- **Problem details**
Restate all the data word for word and omit the pictures.

Recorded data
━━━━━━━━━━

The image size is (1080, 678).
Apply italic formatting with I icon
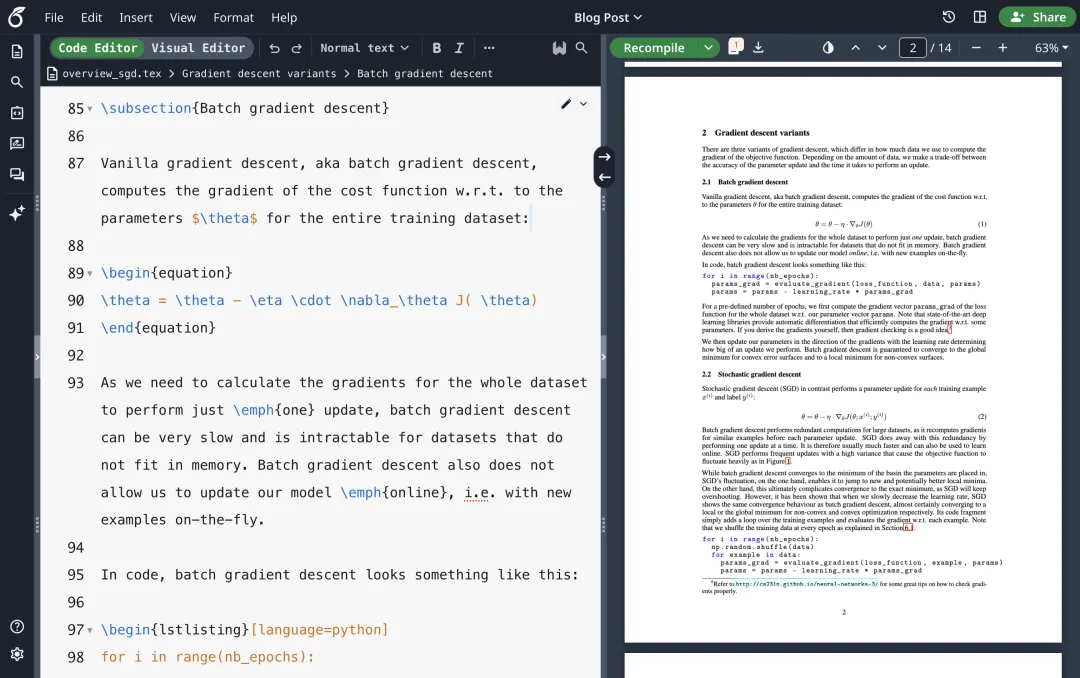coord(459,48)
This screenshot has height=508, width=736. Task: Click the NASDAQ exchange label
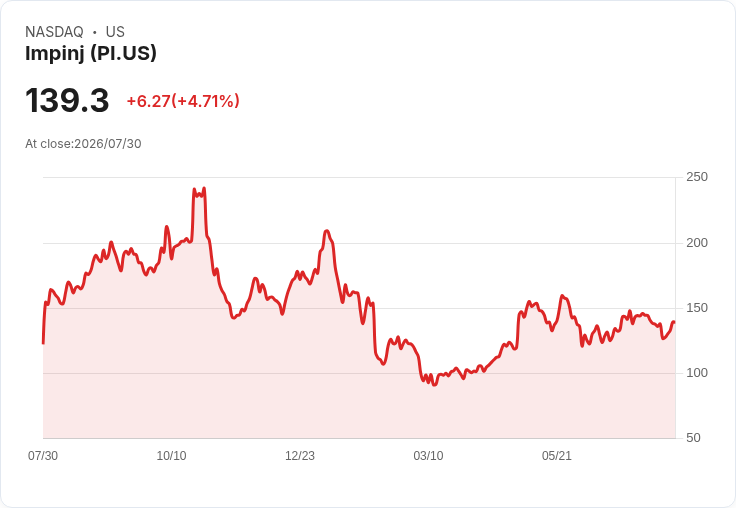click(x=54, y=31)
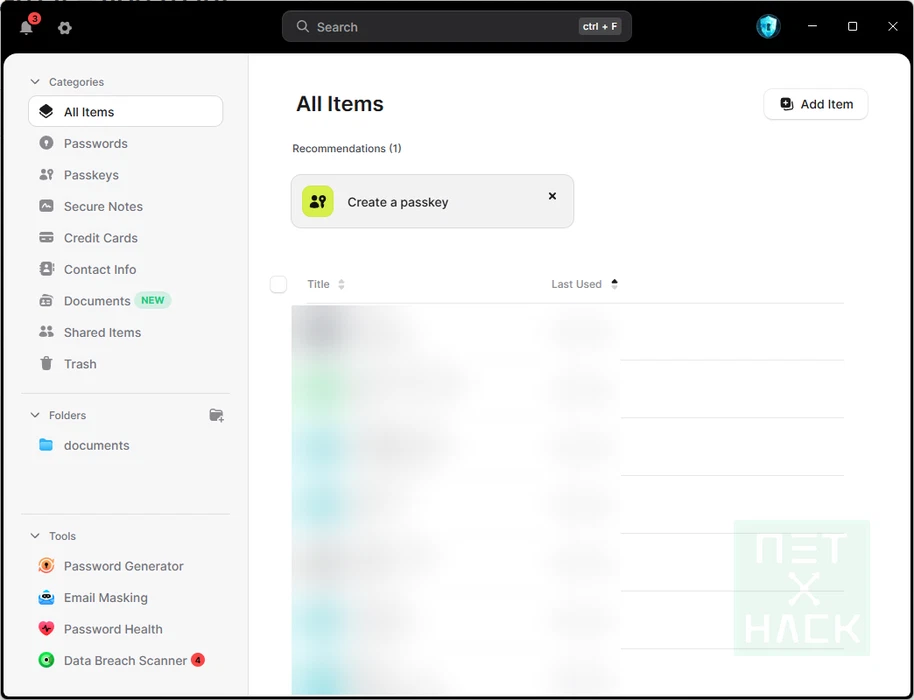Open Data Breach Scanner tool
Screen dimensions: 914x700
(125, 661)
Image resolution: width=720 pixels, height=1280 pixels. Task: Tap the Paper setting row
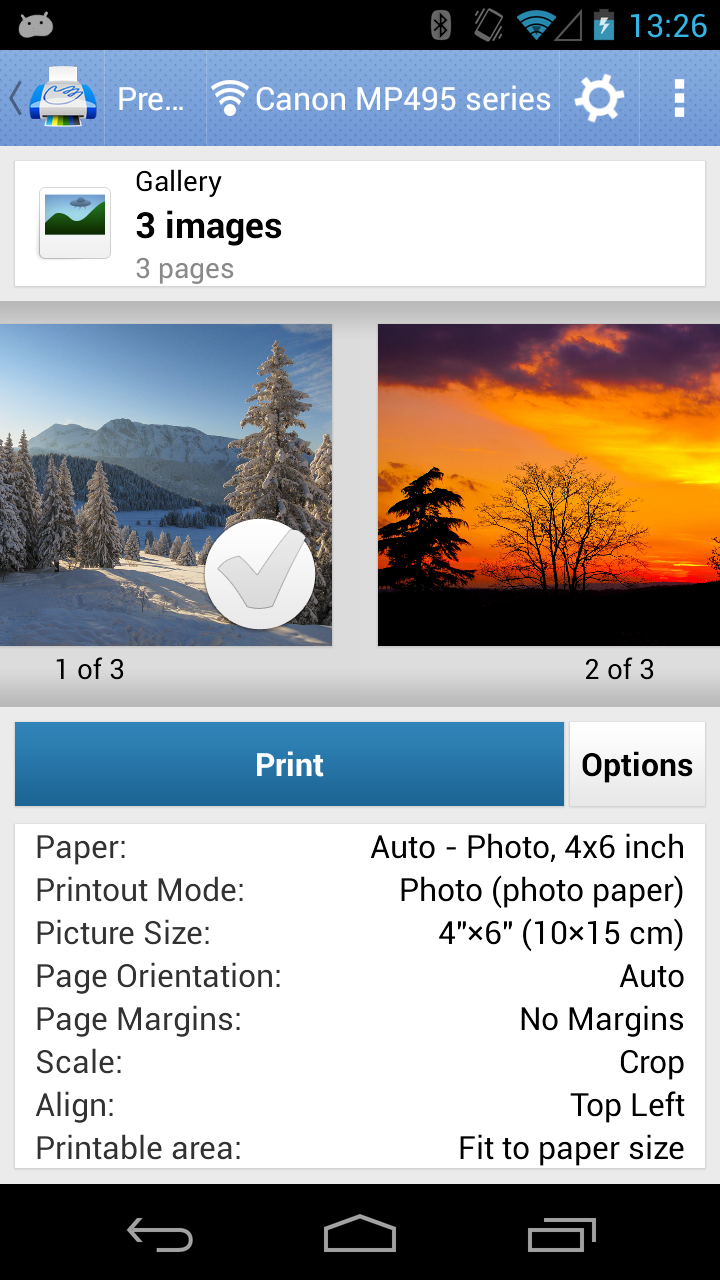[360, 847]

━━━━━━━━━━

- **Reply**
The image size is (1080, 678).
Apply italic formatting with I icon
coord(459,48)
This screenshot has height=508, width=736. Task: Click the NASDAQ exchange label
click(x=54, y=31)
Open Data Breach Scanner tool
Screen dimensions: 914x700
(125, 661)
Image resolution: width=720 pixels, height=1280 pixels. Task: Tap the Paper setting row
[360, 847]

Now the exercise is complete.